▶ [What the task asks] Your job is to copy the lines from the material that include "This".

▶ [Source information]
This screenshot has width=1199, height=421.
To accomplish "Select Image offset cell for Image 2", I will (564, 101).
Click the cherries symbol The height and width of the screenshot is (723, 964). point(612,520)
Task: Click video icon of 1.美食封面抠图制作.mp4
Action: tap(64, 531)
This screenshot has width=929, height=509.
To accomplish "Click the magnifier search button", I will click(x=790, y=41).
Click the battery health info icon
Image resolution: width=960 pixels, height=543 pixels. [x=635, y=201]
* * *
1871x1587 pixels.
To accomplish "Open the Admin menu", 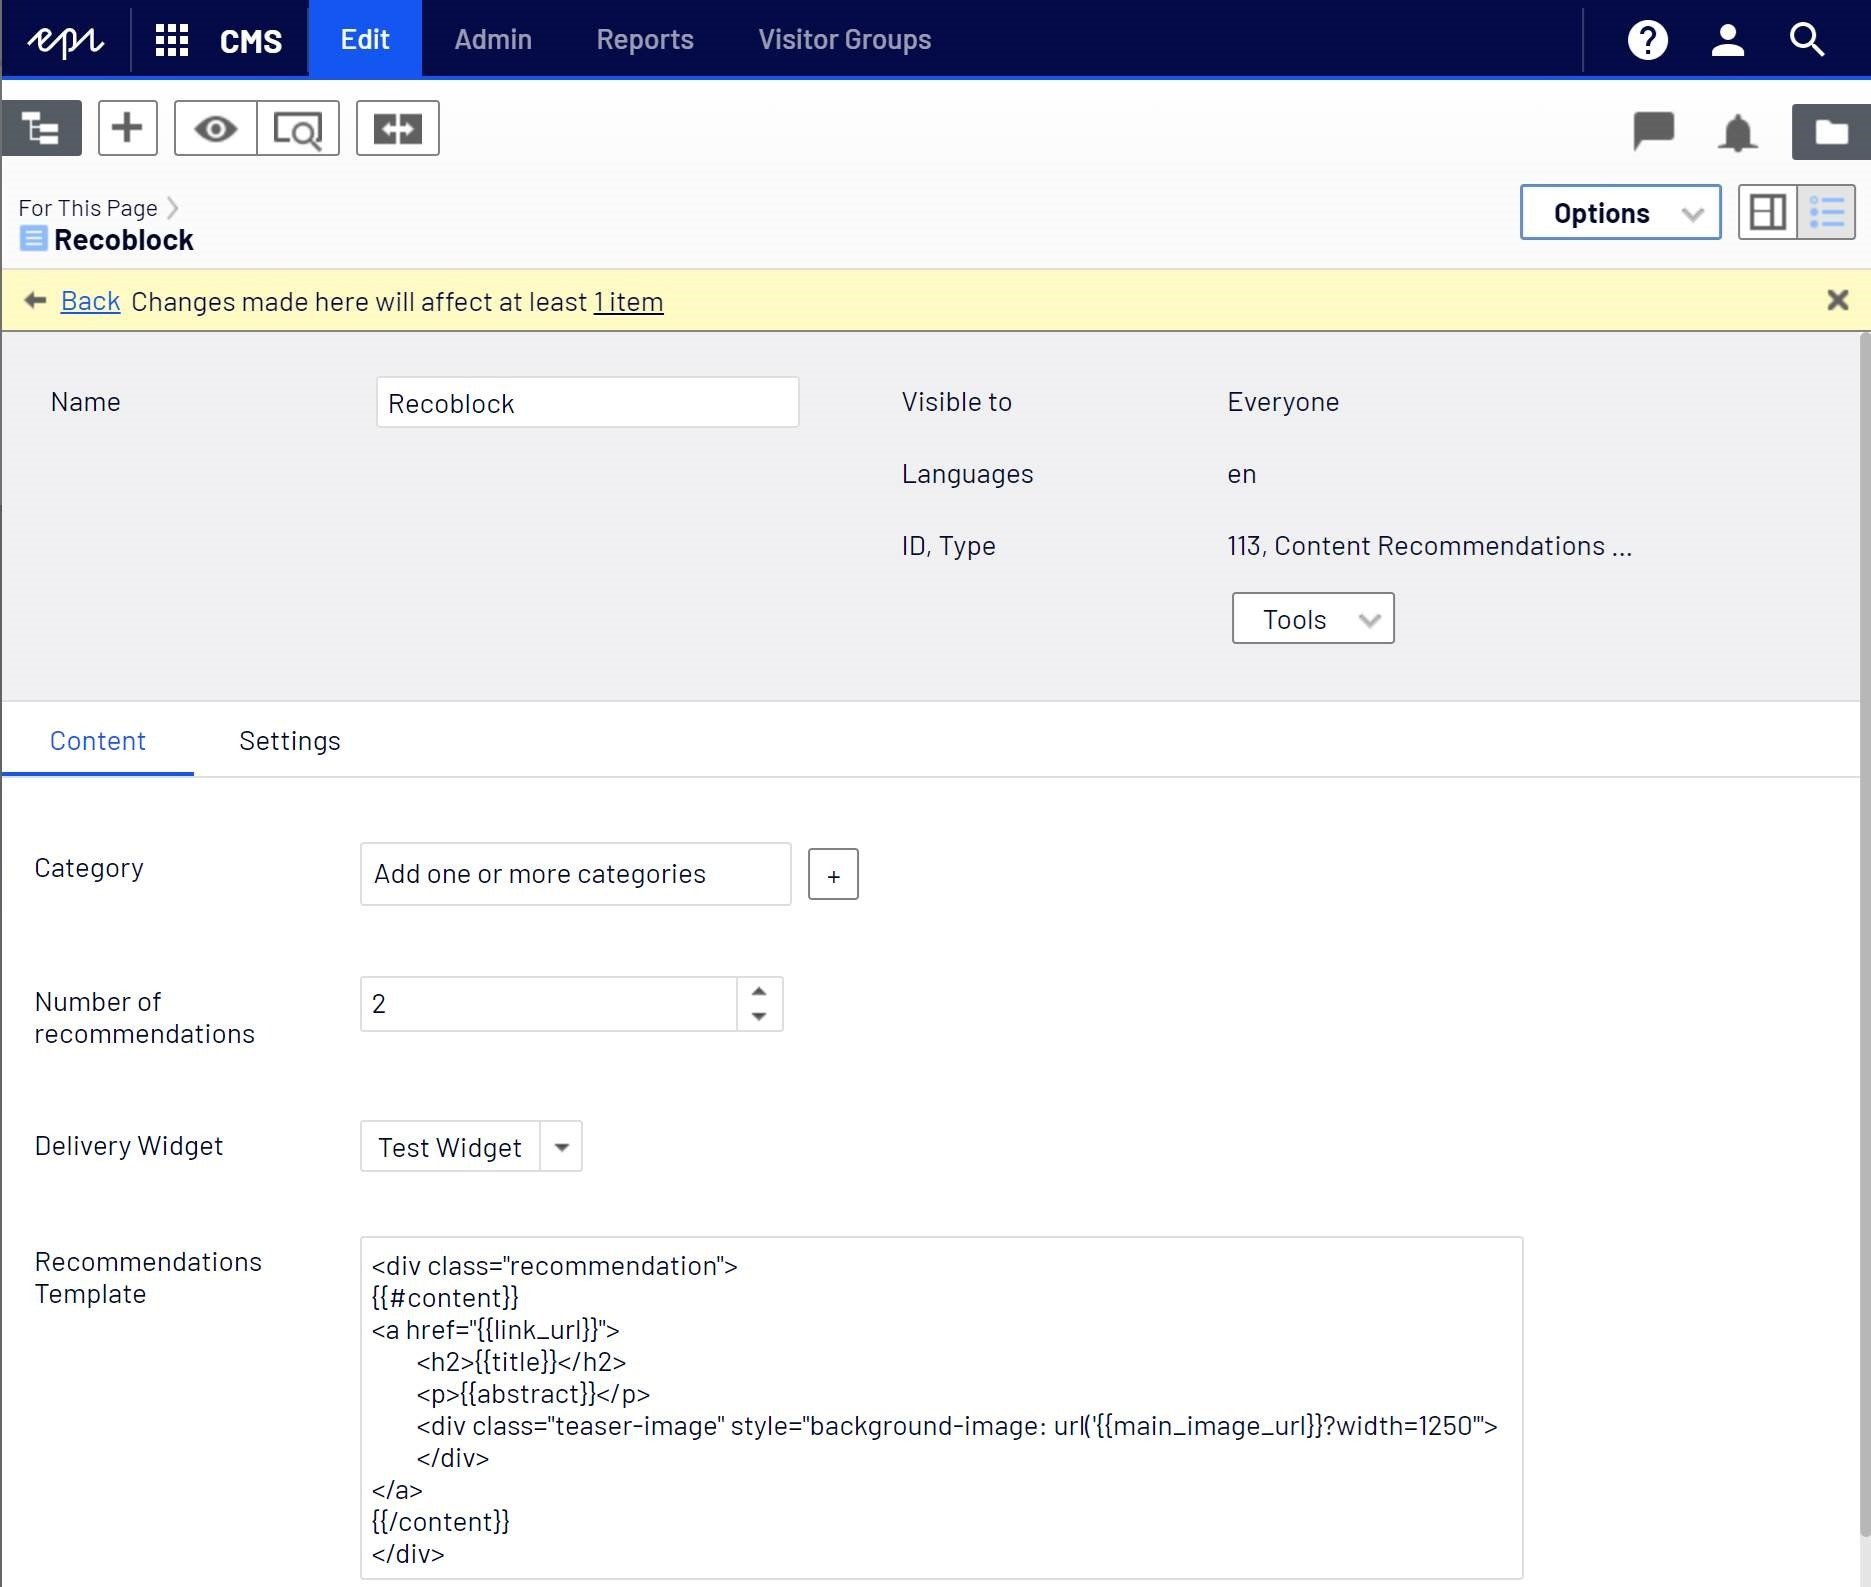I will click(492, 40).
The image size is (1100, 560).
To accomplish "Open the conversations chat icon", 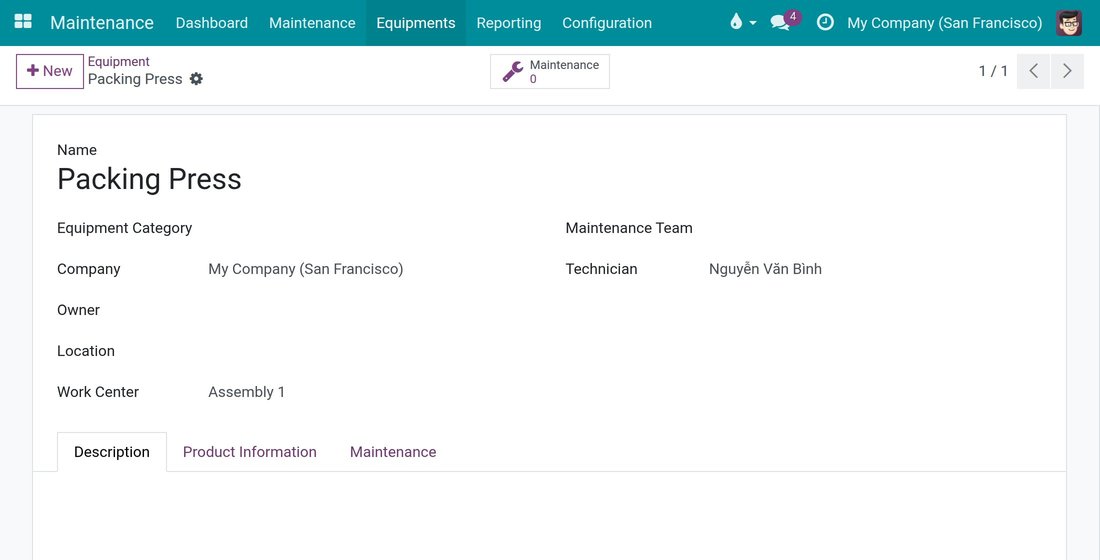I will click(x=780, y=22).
* * *
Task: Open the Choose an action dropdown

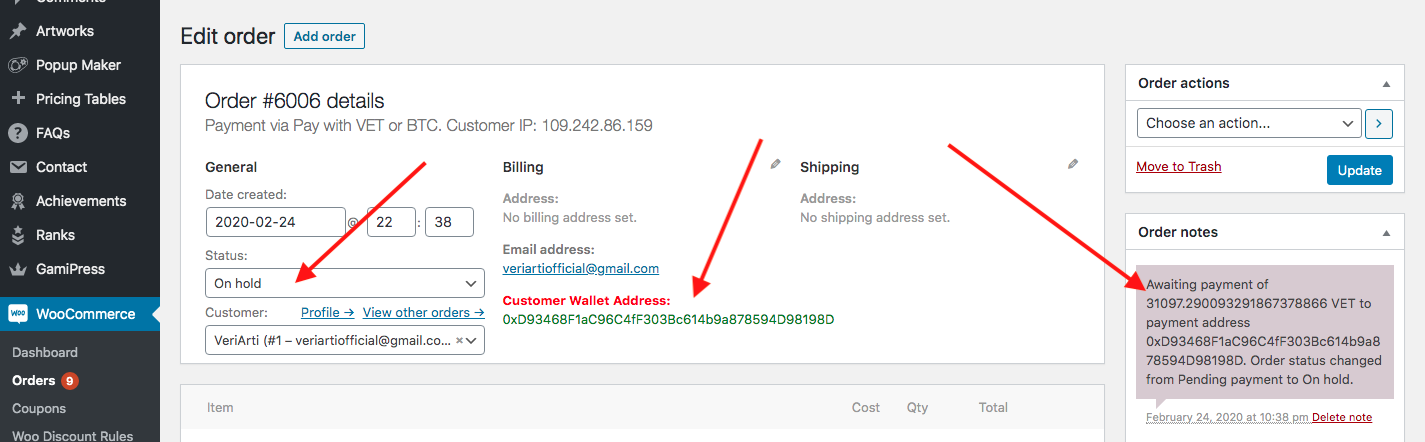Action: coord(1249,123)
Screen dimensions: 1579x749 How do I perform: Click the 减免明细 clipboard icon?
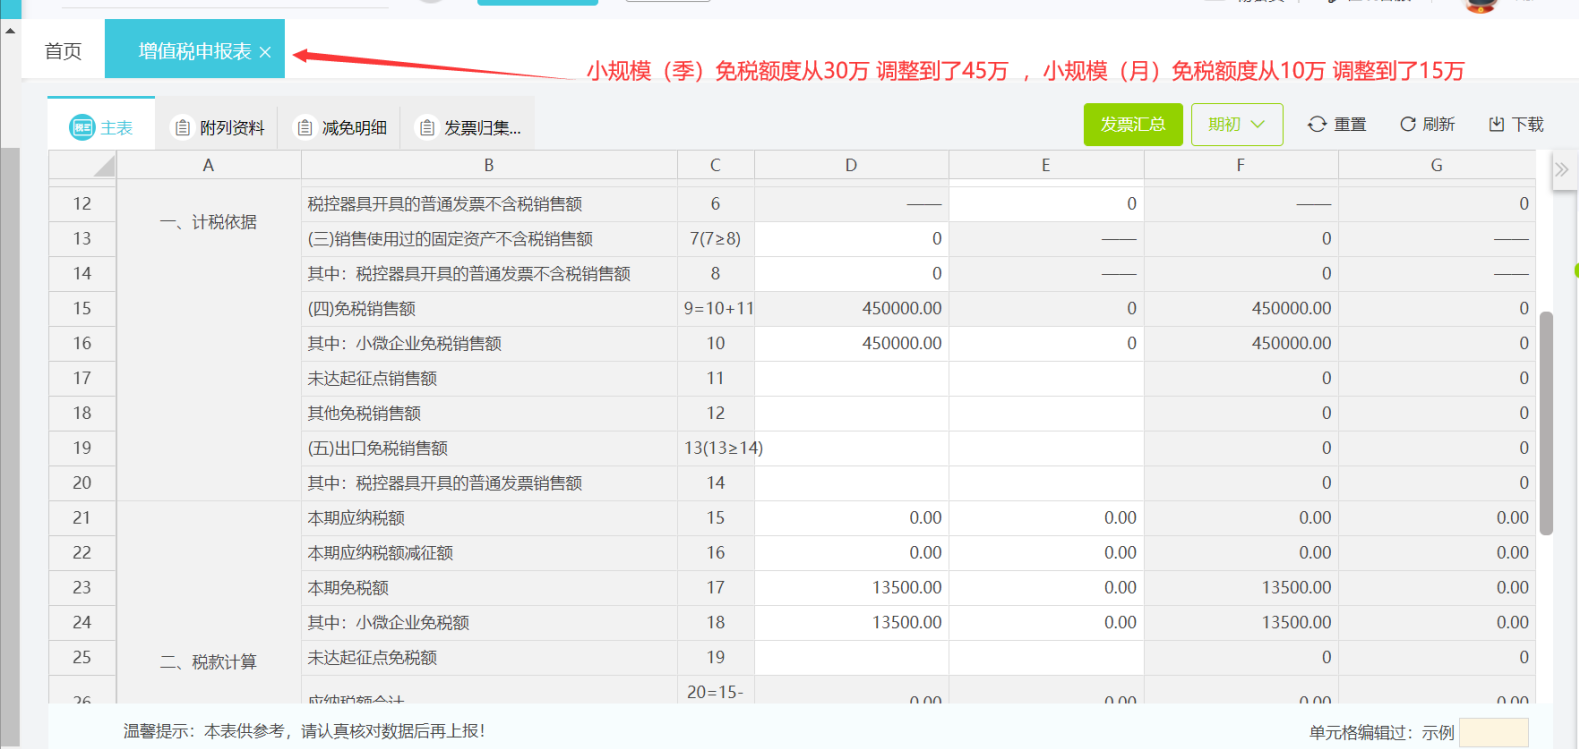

▶ [Your solution]
This screenshot has width=1199, height=421.
This screenshot has width=929, height=509.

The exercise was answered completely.